Ensuring providers have expertise in your industry – and all required certifications – is critical. If you don’t have in-house expertise in the logistics requirements of a new channel, we encourage you to hire an outside consultant. There are a host of logistics consultants whose job it is to educate and empower their clients and help them choose the right 3PL.

2. Omnichannel inventory visibility

Just as the operational requirements across channels vary, the systems and data that are required to master omnichannel commerce can differ. The result is a lack of accurate, real-time inventory visibility across channels. To master omnichannel commerce, merchants need to know how much of every SKU is in their distribution facility, in a third party direct-to-consumer fulfillment facility, in their stores, in the FBA network, and so forth. However, legacy systems over encumber merchants’ ability to achieve a comprehensive view of their inventory across channels, providers and locations. Larger companies may invest in middleware and connectors. Smaller companies may handle this challenge manually. Both are suboptimal.

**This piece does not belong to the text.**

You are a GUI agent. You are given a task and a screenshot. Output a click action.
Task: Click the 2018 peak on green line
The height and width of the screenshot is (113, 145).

A single source of inventory truth that provides visibility and inventory management capabilities and that deeply integrates to a few key external systems is ideal. Not all 3PLs, however, have such systems – and many merchants are forced to cobble together tech stacks from different providers to accomplish this.

As a digitally and physically native provider, Cart.com has its own Order Management System (OMS) and Warehouse Management System (WMS) that provides order, inventory and operational visibility and reporting to our customers, all alongside our analytics capabilities that provide AI-driven predictive inventory and demand forecasting.

3. Manual inventory management and forecasting

We still encounter companies of all sizes that manually forecast stockout and overstock scenarios in Excel using primarily – and sometimes only – historical data. This becomes particularly cumbersome when selling across channels, where the sell-through rates, seasonality, marketing strategies, promotions, inventory volumes and velocities may vary across channels. While we love Excel, there are more modern tools and approaches to predicting demand, sell-through and future inventory levels.

Today’s merchants can leverage real-time signals from their marketing and advertising campaigns, click-through data, web traffic and clickstream data, multitouch attribution data, inventory data, shipping data and, yes, historical data to forecast inventory and demand. By layering in artificial intelligence (AI) and machine learning based methods and models, software can provide predictive insights and prescriptive recommendations to help you manage inventory and prevent stockout and overstock situations across various channels.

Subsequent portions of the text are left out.